— START OF GIVEN PASSAGE —

When ethane (C2H6) burns, it produces carbon dioxide and water:

2C2H6 (g) + 7O2 (g) →4CO2 (g) + 6H2O (l)

How many liters of carbon dioxide will be produced when 89.5 L of ethane are burned?

(One mole of any gas occupies 22.4 L under certain conditions of temperature and pressure. Assume those conditions for this question.)

179 L

313 L

358 L

538 L

+5
Answers (1)
  1. 7 November, 06:57
    0
    179 L

    Explanation:

    We are given;

    The equation for the combustion of ethane.;

    2C₂H₆ (g) + 7O₂g) →4CO₂ (g) + 6H₂O (l)

    Volume of ethane gas used as 89.5 L

    We are required to determine the volume of carbon dioxide produced;

    Step 1: Determine the number of moles of ethane gas

    According to the molar gas volume, 1 mole of a gas occupies a volume of 22.4 L at STP.

— END OF GIVEN PASSAGE —
— START OF DATASET ENTRIES —

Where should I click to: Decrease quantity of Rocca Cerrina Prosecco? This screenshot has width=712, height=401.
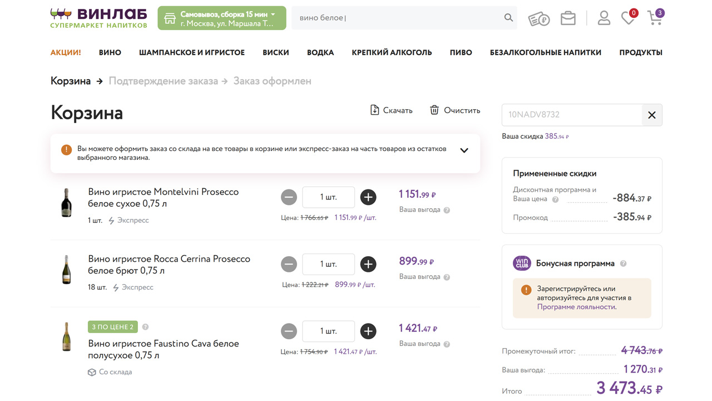pos(289,264)
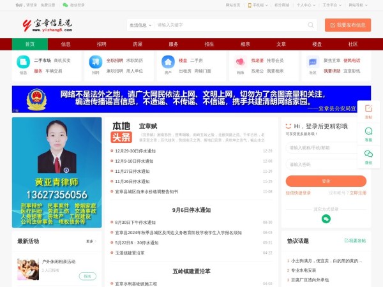Image resolution: width=383 pixels, height=287 pixels.
Task: Click the password input field
Action: (326, 164)
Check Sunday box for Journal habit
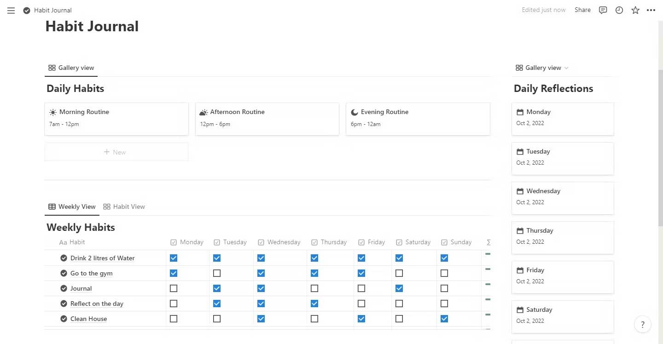Screen dimensions: 663x344 [x=444, y=288]
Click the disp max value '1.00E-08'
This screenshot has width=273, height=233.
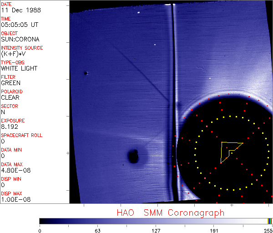[x=14, y=199]
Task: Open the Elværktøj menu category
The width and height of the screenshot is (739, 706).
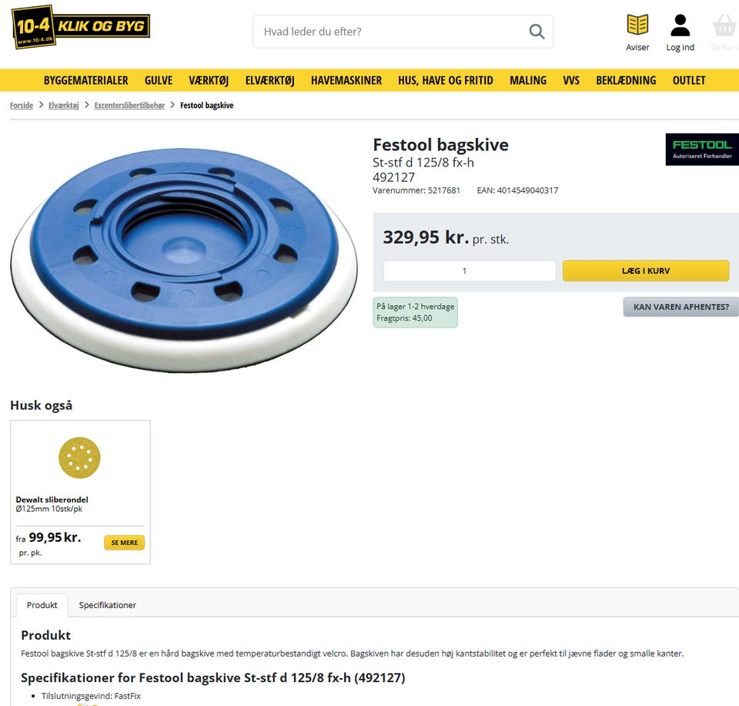Action: [x=269, y=80]
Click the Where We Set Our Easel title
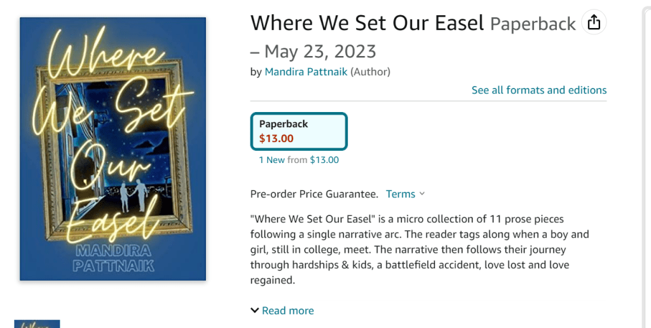 (367, 23)
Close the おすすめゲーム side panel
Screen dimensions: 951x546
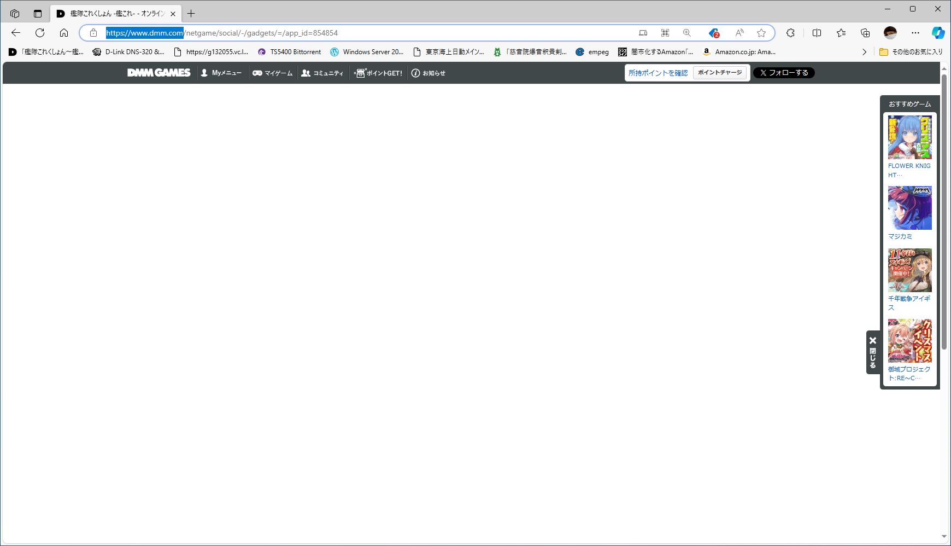872,352
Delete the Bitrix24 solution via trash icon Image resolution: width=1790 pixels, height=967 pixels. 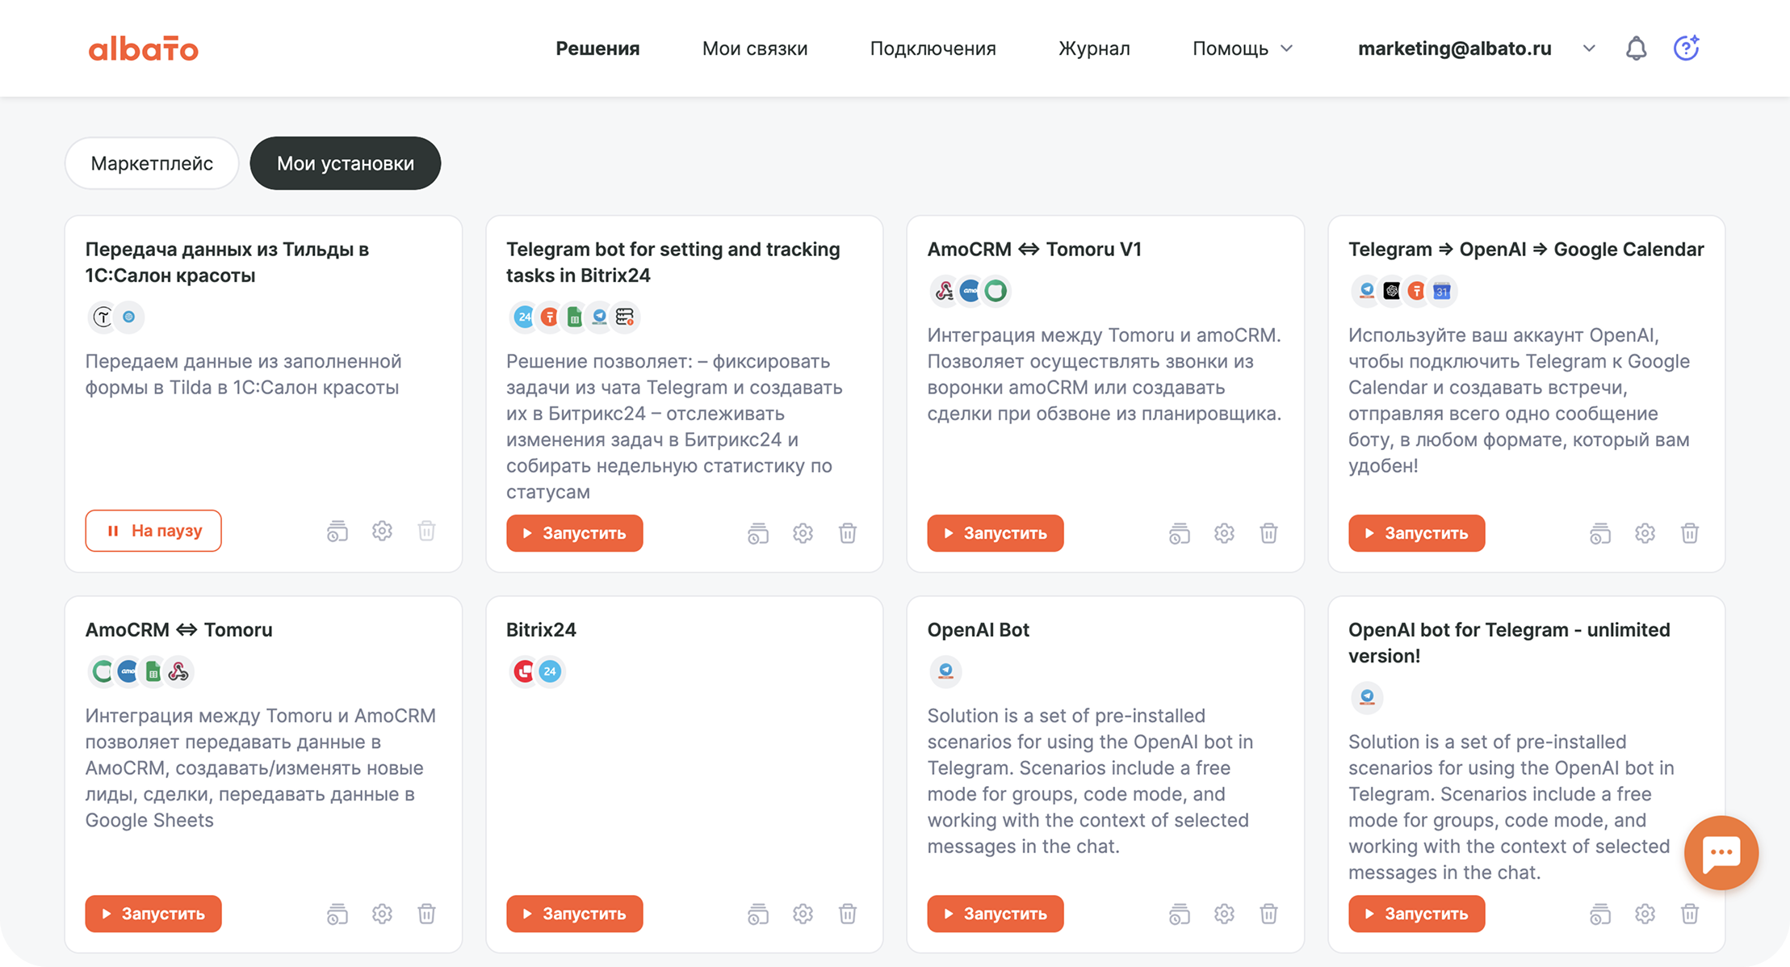coord(847,914)
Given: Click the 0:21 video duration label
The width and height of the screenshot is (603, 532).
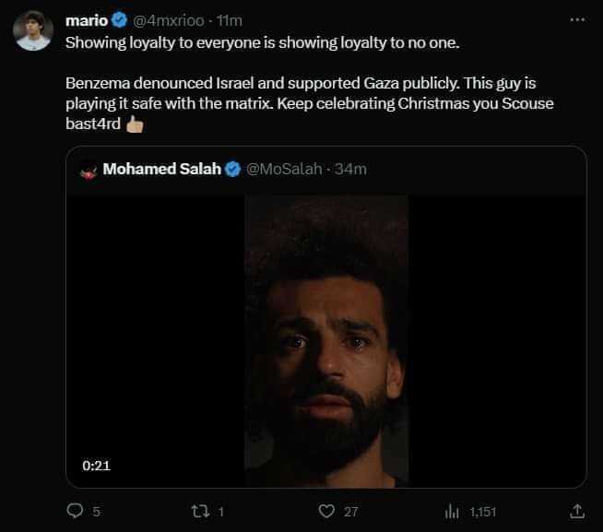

— END OF DATASET ENTRIES —

EXERCISE INSTRUCTIONS – Copy out the ethane combustion passage word for word, from start to finish. The material was taken from a different source.

RIGHT ANSWER –
When ethane (C2H6) burns, it produces carbon dioxide and water:

2C2H6 (g) + 7O2 (g) →4CO2 (g) + 6H2O (l)

How many liters of carbon dioxide will be produced when 89.5 L of ethane are burned?

(One mole of any gas occupies 22.4 L under certain conditions of temperature and pressure. Assume those conditions for this question.)

179 L

313 L

358 L

538 L

+5
Answers (1)
  1. 7 November, 06:57
    0
    179 L

    Explanation:

    We are given;

    The equation for the combustion of ethane.;

    2C₂H₆ (g) + 7O₂g) →4CO₂ (g) + 6H₂O (l)

    Volume of ethane gas used as 89.5 L

    We are required to determine the volume of carbon dioxide produced;

    Step 1: Determine the number of moles of ethane gas

    According to the molar gas volume, 1 mole of a gas occupies a volume of 22.4 L at STP.